◆ Directions for this task
Go to the line below containing "Task: Select the Sourashis Sinha video tile" and print exactly from there through the line containing "How do I perform: Select Mama in otrok menu?", both included. Print nothing else.

◆ Material to process
↓
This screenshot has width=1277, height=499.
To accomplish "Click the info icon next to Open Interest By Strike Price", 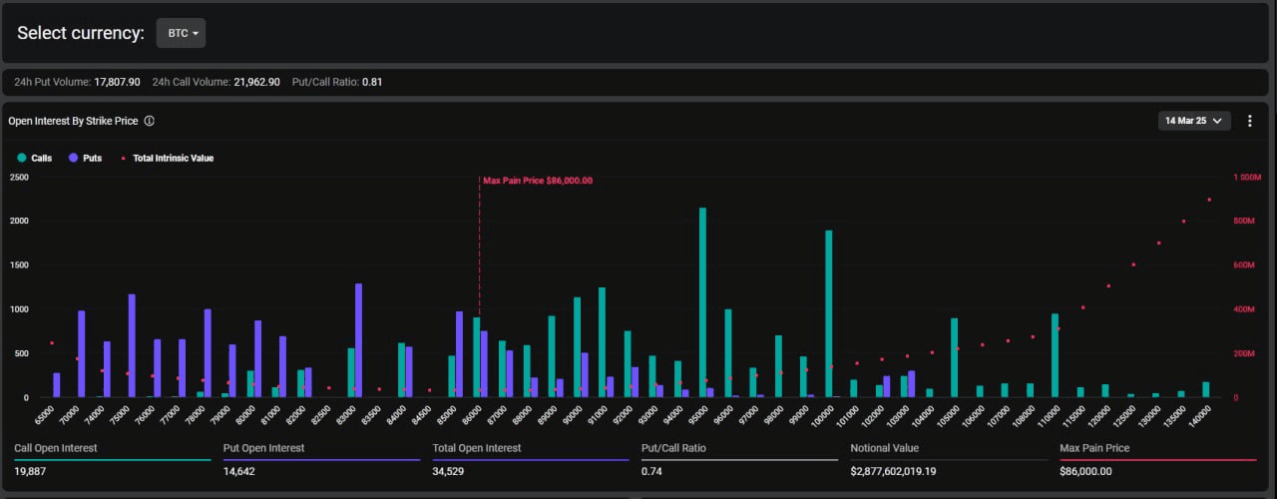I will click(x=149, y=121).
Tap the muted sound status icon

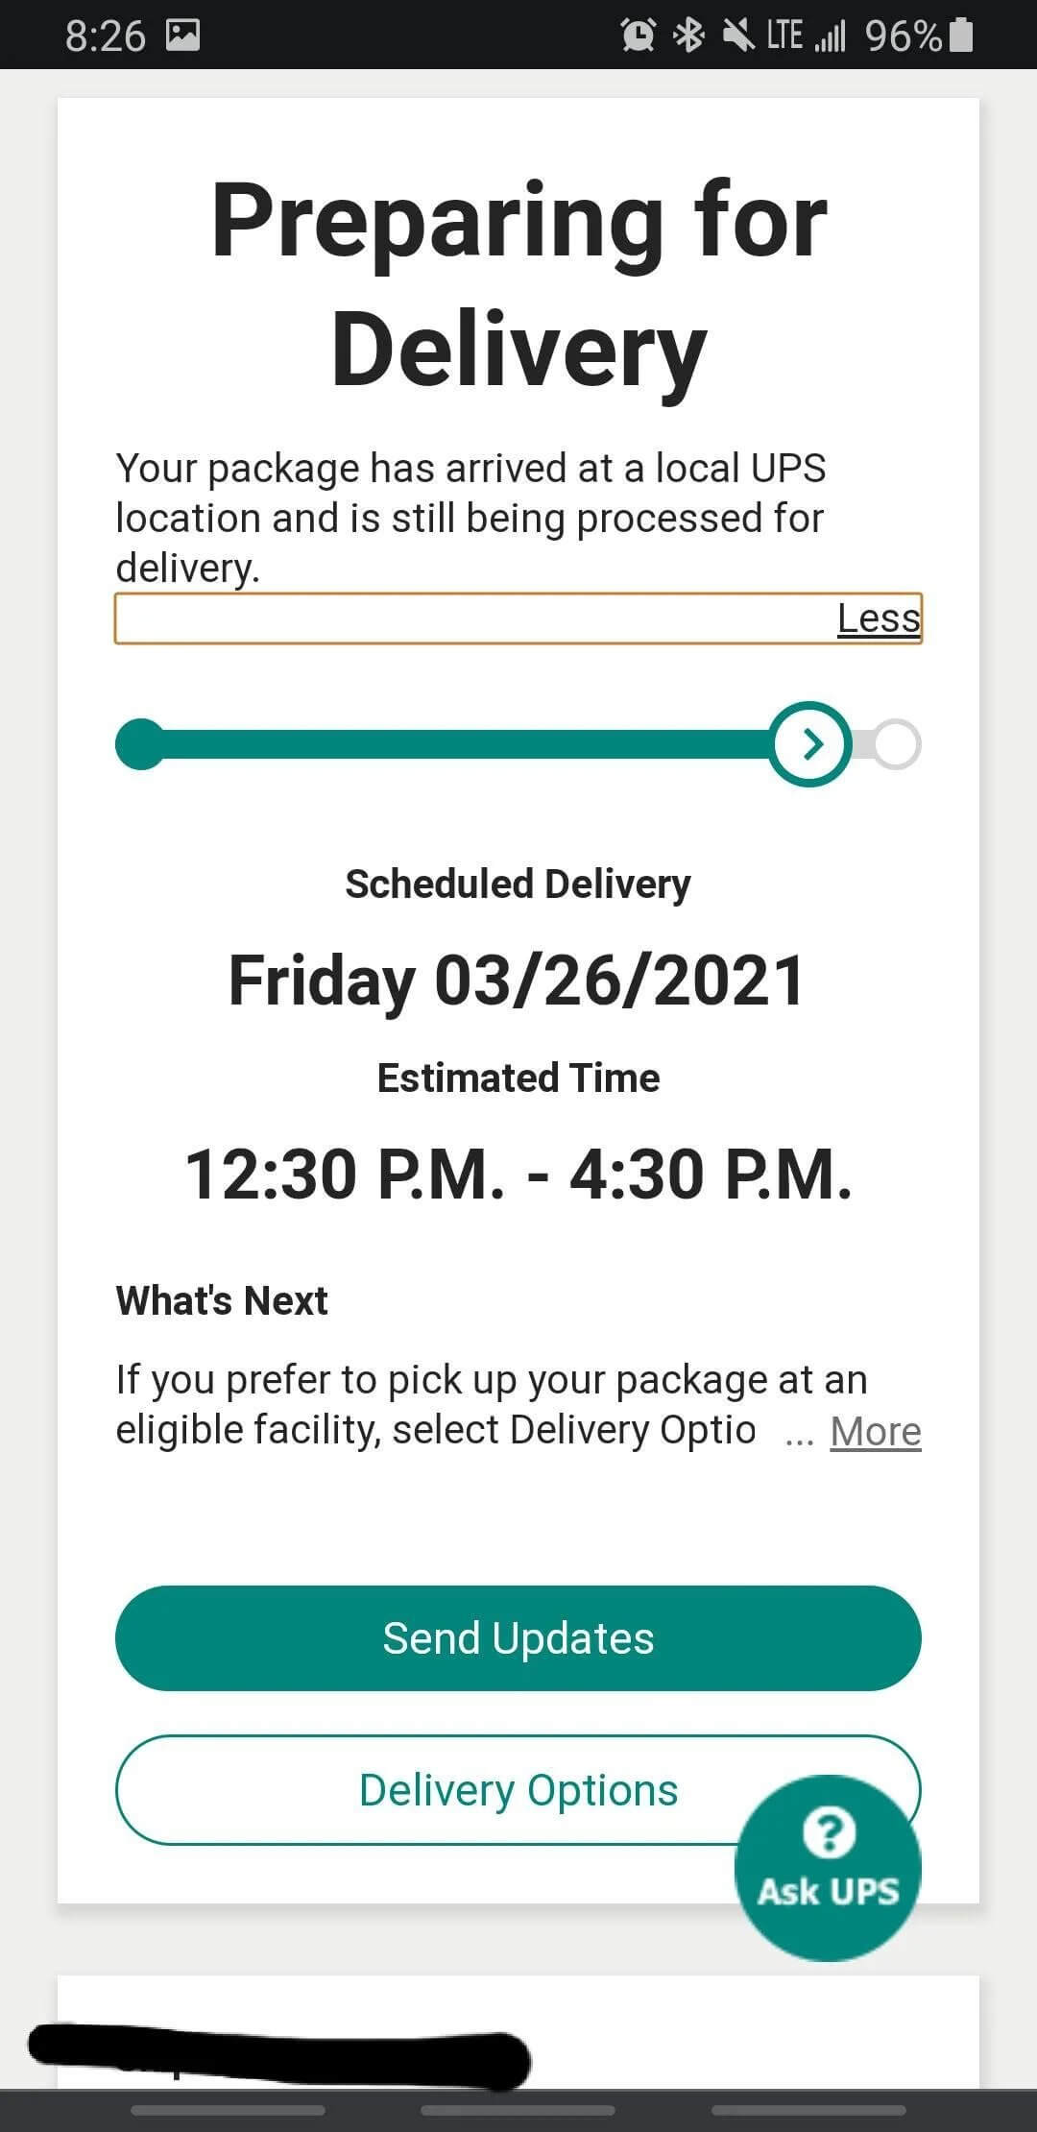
↑
↓
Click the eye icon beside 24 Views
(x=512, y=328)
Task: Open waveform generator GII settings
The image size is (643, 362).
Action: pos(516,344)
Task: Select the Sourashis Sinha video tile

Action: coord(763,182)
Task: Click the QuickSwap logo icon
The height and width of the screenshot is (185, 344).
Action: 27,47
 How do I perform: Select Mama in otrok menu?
↑
↓
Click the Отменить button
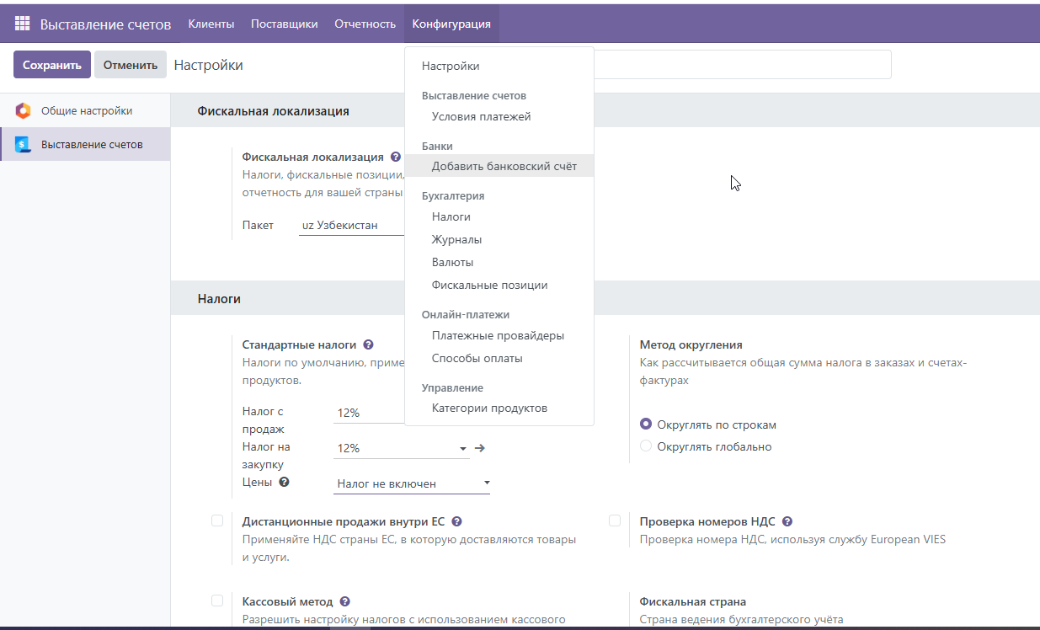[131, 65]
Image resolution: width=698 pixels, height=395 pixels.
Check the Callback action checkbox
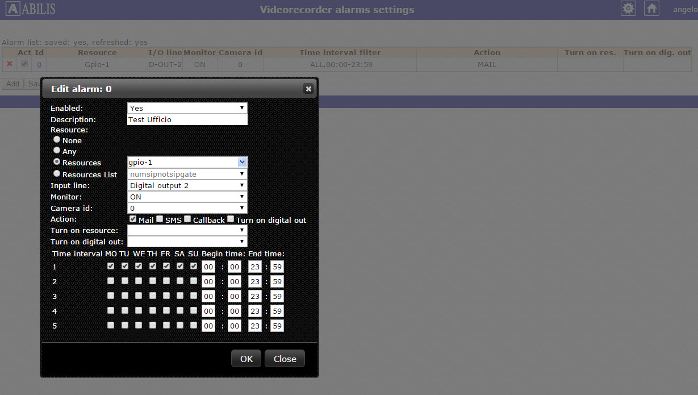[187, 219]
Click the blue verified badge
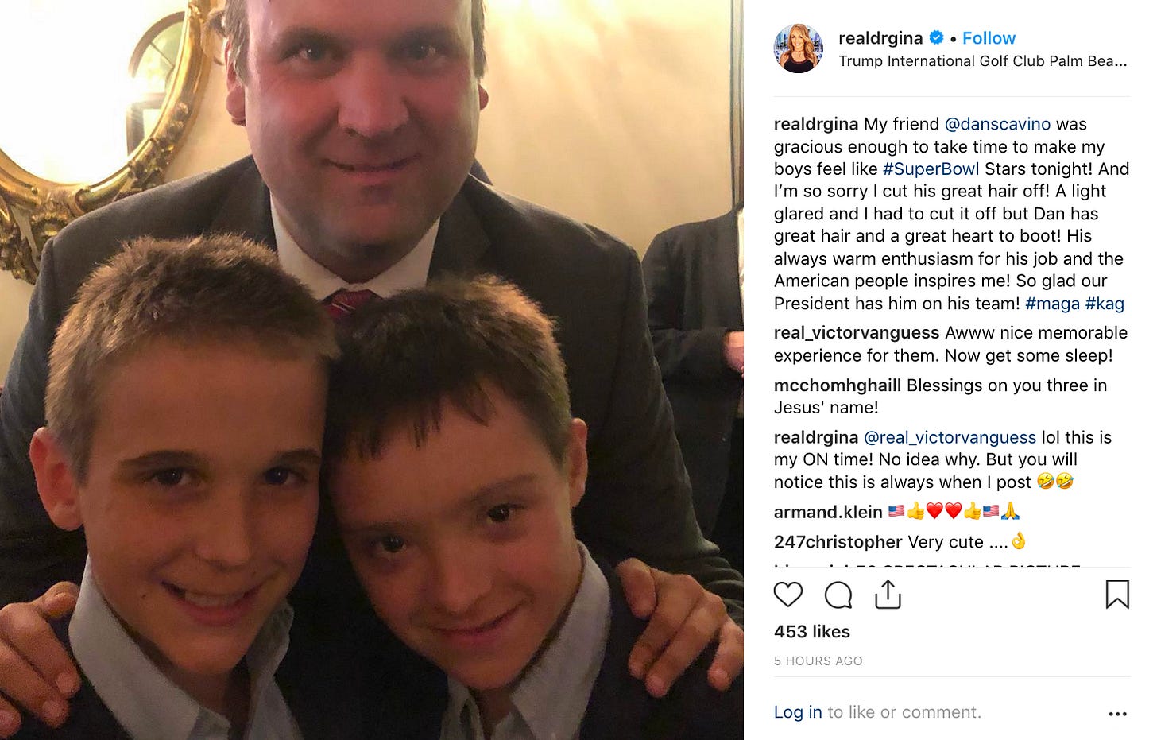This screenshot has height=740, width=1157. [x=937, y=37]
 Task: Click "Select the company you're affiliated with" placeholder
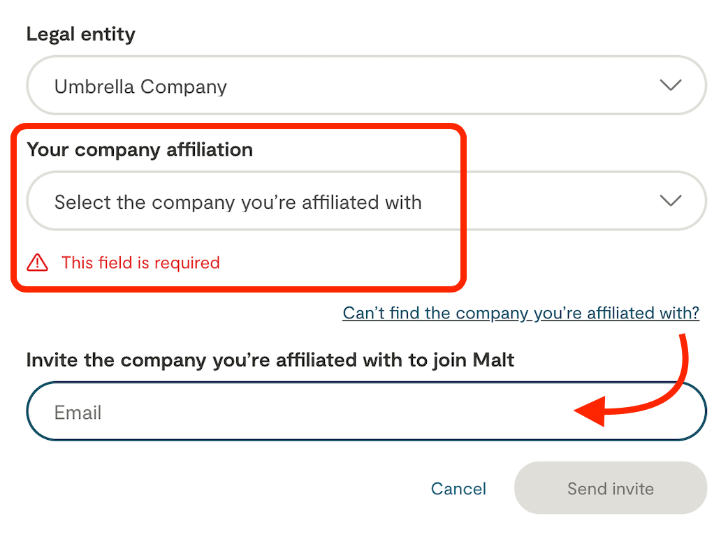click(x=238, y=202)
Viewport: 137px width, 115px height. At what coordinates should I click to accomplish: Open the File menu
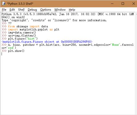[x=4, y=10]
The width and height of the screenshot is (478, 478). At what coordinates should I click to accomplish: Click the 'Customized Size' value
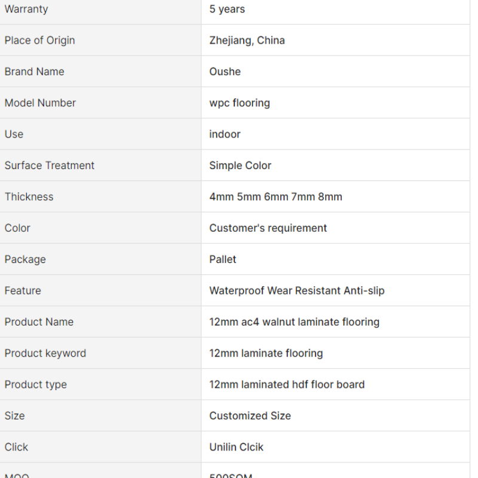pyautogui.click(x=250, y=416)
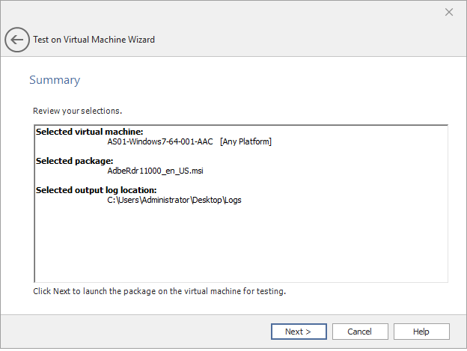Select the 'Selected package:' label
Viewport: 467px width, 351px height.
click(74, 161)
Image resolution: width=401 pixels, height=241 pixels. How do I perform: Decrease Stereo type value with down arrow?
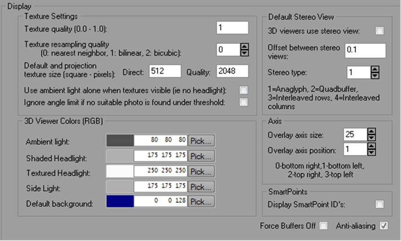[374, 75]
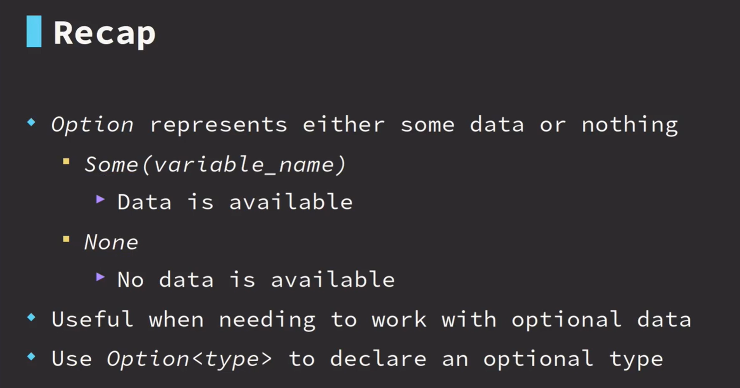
↑
◆ Task solution
Task: Select the Sourashis Sinha video tile

Action: coord(763,182)
Task: Click the QuickSwap logo icon
The height and width of the screenshot is (185, 344).
Action: 27,47
 How do I perform: Select Mama in otrok menu?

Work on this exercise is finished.